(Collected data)
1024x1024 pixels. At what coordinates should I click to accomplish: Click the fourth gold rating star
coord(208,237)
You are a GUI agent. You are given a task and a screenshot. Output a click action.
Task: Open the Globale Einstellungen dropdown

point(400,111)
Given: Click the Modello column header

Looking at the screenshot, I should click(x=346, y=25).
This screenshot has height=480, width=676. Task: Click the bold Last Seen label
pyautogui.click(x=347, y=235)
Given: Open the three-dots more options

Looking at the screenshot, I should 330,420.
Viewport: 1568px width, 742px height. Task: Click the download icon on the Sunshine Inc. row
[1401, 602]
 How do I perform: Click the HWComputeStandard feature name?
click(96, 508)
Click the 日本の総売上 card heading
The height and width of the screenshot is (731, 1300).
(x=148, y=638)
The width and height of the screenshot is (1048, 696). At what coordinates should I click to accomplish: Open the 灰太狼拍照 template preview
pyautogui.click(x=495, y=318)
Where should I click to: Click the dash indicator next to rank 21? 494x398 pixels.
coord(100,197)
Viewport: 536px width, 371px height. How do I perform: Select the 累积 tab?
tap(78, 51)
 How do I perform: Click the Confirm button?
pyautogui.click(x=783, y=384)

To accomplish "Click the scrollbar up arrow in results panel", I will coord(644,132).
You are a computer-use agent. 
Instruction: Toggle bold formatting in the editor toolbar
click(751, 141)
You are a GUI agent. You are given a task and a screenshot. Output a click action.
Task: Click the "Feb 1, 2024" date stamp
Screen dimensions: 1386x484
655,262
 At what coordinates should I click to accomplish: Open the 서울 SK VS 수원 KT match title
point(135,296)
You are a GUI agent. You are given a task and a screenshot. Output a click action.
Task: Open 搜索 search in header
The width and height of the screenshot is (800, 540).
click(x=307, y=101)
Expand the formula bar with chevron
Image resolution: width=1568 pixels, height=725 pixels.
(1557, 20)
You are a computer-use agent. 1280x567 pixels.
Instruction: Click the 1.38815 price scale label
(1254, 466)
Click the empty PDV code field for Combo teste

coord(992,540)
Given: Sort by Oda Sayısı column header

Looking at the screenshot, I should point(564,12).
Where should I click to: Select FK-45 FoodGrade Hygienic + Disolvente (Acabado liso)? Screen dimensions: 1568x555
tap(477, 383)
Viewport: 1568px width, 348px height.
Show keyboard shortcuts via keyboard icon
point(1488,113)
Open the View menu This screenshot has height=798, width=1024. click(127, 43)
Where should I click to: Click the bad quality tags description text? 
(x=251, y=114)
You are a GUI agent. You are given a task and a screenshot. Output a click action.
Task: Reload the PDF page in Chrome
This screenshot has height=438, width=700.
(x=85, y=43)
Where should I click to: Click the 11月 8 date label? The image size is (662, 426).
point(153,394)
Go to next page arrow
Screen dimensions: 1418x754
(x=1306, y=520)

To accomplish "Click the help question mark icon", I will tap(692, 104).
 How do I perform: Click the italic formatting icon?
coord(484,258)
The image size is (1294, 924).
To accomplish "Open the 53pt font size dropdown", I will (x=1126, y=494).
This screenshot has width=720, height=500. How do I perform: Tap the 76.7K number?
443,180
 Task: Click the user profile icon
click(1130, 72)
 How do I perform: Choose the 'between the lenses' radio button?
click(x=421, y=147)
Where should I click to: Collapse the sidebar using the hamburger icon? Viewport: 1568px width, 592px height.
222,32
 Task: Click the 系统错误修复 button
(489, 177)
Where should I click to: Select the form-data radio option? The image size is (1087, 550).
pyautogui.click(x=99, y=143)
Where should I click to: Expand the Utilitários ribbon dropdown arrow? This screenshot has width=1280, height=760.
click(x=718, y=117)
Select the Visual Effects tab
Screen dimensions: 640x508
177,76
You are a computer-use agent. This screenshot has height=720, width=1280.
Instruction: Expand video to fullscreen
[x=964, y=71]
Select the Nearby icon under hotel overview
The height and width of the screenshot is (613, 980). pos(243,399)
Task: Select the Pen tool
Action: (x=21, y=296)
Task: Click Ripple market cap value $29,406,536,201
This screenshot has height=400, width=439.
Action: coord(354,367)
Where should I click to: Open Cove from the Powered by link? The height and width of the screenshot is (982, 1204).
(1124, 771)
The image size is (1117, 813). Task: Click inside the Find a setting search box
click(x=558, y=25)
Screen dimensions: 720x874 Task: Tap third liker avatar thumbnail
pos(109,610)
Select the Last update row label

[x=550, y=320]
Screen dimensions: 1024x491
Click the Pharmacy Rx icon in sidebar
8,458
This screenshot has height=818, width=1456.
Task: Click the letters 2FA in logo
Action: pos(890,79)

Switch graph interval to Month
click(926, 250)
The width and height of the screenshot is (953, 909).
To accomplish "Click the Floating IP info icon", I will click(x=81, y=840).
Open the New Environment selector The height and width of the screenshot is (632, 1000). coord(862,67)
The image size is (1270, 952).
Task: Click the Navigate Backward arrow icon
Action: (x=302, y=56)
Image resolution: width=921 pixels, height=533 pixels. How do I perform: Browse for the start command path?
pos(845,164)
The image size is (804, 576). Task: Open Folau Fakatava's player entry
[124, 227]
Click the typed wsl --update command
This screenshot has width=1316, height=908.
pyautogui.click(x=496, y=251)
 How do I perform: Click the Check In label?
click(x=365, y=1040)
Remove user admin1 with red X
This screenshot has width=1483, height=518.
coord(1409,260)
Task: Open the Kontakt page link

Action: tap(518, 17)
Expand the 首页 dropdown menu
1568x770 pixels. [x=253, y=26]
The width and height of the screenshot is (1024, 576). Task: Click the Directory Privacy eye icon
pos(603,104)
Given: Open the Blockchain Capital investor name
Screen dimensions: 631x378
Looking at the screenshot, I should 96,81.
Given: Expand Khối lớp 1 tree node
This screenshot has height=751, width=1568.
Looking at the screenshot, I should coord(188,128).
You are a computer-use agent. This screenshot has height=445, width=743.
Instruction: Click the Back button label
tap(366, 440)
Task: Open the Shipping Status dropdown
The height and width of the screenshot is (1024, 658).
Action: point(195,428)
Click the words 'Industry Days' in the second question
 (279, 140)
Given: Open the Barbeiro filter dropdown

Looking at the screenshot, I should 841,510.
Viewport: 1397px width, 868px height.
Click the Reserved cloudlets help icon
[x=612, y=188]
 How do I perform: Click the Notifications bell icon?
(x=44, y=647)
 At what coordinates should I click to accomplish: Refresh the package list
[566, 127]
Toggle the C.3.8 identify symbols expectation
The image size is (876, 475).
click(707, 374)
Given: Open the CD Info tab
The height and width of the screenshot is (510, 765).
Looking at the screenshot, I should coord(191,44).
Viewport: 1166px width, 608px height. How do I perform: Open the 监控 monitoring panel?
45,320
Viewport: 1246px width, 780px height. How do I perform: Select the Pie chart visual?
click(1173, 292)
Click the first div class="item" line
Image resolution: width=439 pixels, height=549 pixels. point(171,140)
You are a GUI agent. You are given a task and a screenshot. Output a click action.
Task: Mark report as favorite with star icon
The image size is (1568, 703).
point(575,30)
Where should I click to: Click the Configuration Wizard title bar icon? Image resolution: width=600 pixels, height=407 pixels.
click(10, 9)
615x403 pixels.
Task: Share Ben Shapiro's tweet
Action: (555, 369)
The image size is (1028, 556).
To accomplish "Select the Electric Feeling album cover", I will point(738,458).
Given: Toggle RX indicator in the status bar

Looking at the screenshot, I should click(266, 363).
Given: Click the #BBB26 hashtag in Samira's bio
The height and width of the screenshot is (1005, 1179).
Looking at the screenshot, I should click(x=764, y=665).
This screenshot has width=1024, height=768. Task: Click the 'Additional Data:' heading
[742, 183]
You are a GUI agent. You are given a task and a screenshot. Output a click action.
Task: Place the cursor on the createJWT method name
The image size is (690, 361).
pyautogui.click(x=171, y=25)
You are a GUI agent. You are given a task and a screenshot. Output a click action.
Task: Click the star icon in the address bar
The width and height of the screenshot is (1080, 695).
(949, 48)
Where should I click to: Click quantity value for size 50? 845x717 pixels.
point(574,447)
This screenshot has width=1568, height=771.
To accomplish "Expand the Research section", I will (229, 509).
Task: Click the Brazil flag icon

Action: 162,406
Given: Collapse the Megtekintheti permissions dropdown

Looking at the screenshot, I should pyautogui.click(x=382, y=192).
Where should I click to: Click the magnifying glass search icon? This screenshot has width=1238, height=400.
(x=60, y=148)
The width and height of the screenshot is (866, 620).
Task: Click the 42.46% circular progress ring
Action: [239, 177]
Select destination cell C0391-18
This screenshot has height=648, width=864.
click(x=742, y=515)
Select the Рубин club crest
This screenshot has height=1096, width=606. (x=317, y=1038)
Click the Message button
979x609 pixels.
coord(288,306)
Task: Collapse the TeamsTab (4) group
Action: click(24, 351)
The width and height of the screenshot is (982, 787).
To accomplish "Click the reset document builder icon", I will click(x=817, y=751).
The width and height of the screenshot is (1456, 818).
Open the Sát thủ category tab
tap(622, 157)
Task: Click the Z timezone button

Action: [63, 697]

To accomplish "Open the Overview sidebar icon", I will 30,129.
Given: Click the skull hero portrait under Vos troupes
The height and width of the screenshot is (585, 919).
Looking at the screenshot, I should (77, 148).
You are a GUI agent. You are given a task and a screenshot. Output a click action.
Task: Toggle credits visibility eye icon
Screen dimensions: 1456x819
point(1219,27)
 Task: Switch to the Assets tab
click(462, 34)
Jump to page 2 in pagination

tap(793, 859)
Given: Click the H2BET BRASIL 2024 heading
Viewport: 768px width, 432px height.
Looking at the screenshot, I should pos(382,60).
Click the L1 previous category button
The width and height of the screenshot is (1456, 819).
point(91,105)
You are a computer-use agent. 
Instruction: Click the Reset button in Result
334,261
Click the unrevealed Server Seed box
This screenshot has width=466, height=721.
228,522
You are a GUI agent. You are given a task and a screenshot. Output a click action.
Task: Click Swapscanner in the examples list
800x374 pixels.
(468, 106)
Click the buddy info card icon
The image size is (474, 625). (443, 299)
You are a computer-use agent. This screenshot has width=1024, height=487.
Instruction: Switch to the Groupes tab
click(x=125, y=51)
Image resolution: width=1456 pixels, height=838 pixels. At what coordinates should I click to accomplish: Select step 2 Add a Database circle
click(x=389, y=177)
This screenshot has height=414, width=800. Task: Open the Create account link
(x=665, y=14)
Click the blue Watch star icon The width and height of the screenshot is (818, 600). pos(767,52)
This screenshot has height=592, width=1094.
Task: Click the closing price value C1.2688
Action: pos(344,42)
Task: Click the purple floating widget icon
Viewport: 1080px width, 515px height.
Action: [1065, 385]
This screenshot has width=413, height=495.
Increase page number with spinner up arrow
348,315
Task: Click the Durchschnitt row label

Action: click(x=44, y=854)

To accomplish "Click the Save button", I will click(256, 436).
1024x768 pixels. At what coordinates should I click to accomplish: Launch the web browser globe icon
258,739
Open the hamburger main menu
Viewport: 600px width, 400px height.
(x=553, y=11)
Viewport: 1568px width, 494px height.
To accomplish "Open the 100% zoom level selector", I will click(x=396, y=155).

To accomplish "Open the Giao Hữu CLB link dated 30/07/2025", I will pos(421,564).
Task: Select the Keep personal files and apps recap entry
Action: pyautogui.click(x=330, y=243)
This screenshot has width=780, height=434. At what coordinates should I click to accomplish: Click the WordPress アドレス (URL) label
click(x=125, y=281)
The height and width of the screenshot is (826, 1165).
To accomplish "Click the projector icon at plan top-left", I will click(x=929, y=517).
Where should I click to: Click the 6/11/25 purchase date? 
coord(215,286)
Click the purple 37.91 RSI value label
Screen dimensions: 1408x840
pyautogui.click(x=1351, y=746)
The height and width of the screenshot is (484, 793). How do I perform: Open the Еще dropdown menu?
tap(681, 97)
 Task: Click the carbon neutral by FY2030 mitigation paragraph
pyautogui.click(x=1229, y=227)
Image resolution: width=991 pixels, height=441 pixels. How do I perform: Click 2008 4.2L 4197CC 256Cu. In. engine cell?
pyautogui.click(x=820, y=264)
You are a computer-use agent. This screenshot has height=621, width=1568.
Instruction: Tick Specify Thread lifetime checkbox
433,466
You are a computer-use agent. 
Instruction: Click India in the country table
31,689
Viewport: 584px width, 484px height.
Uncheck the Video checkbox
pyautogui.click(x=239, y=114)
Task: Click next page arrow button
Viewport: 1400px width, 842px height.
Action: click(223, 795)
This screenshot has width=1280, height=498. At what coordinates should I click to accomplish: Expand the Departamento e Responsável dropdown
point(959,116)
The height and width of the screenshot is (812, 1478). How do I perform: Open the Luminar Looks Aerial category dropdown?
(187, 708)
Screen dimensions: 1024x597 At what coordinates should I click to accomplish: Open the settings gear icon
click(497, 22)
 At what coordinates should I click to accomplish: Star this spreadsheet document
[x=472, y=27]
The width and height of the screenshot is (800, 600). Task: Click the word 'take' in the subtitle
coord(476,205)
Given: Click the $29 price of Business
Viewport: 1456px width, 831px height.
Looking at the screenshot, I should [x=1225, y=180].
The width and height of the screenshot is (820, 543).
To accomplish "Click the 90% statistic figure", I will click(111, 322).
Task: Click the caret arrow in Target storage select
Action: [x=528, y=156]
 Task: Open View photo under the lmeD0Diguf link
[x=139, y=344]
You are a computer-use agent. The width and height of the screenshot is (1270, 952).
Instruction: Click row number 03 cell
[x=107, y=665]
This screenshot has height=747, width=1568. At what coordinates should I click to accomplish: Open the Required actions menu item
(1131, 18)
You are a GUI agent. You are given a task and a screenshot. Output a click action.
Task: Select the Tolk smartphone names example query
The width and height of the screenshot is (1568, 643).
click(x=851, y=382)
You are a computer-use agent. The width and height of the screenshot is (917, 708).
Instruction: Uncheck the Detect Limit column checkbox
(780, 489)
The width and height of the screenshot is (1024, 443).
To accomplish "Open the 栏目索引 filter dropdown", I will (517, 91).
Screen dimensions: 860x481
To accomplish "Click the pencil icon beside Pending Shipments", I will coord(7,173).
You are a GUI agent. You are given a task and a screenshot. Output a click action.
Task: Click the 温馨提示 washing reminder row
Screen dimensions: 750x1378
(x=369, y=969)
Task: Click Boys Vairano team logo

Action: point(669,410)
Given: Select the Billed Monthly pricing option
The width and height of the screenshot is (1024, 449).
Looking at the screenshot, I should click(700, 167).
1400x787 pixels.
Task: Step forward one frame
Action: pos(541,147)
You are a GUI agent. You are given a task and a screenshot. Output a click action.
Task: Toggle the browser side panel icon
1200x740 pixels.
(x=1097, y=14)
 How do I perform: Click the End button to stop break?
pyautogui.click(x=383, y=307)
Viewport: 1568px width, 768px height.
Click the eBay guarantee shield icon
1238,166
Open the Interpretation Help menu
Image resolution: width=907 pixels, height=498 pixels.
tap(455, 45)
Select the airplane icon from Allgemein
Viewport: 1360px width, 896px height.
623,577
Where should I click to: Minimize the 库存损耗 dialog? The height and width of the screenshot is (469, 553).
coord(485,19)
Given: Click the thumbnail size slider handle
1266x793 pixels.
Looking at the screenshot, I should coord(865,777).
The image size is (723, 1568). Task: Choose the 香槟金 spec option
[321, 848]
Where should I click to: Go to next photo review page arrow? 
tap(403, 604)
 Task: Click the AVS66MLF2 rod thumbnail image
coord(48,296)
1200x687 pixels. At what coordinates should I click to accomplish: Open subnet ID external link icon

YOUR INSTRUCTIONS - For this exercise, repeat exactly the lines of the data above from the one with "Given: Open the Barbeiro filter dropdown" down to the one with "Given: Open the CD Info tab", both end lines included.

ANSWER TO THIS TASK -
Given: Open the Barbeiro filter dropdown

Looking at the screenshot, I should 841,510.
Viewport: 1397px width, 868px height.
Click the Reserved cloudlets help icon
[x=612, y=188]
 How do I perform: Click the Notifications bell icon?
(x=44, y=647)
 At what coordinates should I click to accomplish: Refresh the package list
[566, 127]
Toggle the C.3.8 identify symbols expectation
The image size is (876, 475).
click(707, 374)
Given: Open the CD Info tab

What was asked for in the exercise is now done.